REQUIREMENT A →
In the article on the Karlov assassination, rewrite the passage that opens with the words containing "Monday’s assassination in" and closes with "revenge for Aleppo.", substituting "the Turkish capital" for "Ankara".

>> BEGIN EXTRACT

Monday’s assassination in Ankara of Russian Ambassador Andrei Karlov, and the way it was carried out, sums up the troubles facing Turkey and the region and could be a portent of things to come in the next few months.

The ambassador was shot eight times by an off-duty member of the Turkish security forces while preparing to give a speech at a cultural event. The killer repeatedly shouted “Allahu Akbar” and slogans proclaiming that he was acting to exact revenge for Aleppo.

The assassin was delivering a message of protest from a segment of Turkish society – the size of which is not precisely known — against the country’s growing rapprochement with Russia. This has led in recent months to a radical, if only partial, change in Ankara’s attitude to the crisis in Syria, reflected in its failure to intervene militarily in support of the armed opposition in eastern Aleppo, and its greater participation in the war against extremist Islamist groups in Syria and Iraq.

>> END EXTRACT

REQUIREMENT B →
How many lines of the listing contain the string "perform"? Case counts, and the reply should be the number alone.

>> BEGIN DATA

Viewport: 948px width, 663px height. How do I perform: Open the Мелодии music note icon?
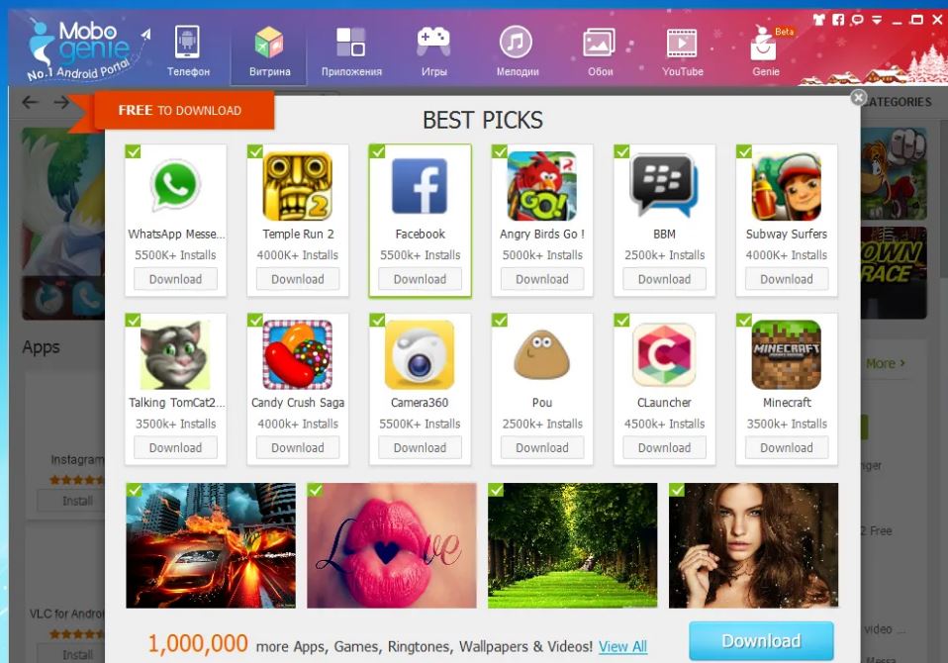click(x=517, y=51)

>> END DATA
>> BEGIN DATA

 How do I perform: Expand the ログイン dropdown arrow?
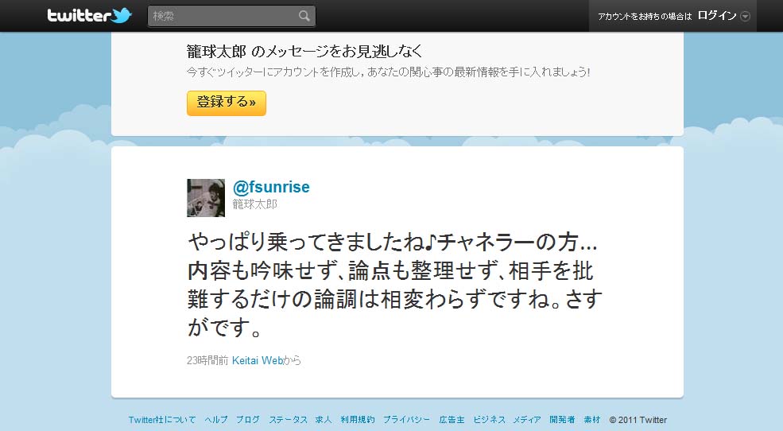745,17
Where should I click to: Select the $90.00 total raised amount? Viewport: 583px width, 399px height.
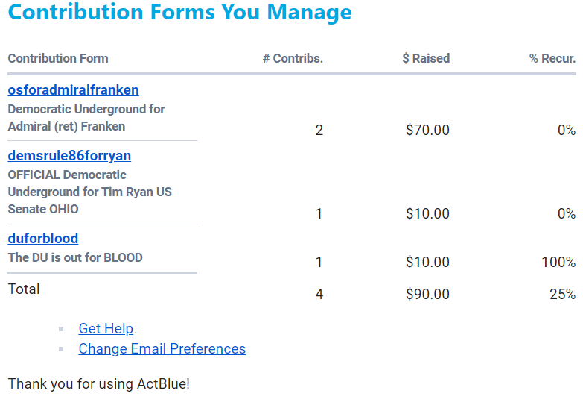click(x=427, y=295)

>> END DATA
>> BEGIN DATA

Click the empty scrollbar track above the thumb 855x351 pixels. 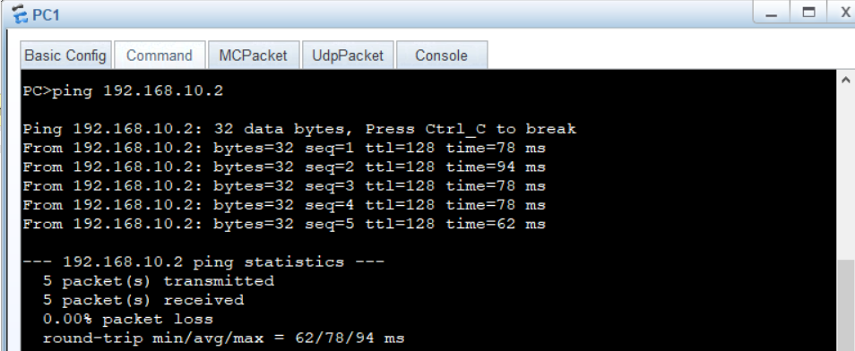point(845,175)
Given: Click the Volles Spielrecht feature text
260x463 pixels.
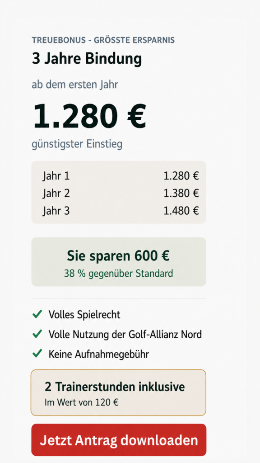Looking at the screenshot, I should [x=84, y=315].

>> END DATA

EXERCISE OUTPUT A →
Monday’s assassination in the Turkish capital of Russian Ambassador Andrei Karlov, and the way it was carried out, sums up the troubles facing Turkey and the region and could be a portent of things to come in the next few months.

The ambassador was shot eight times by an off-duty member of the Turkish security forces while preparing to give a speech at a cultural event. The killer repeatedly shouted “Allahu Akbar” and slogans proclaiming that he was acting to exact revenge for Aleppo.

EXERCISE OUTPUT B →
2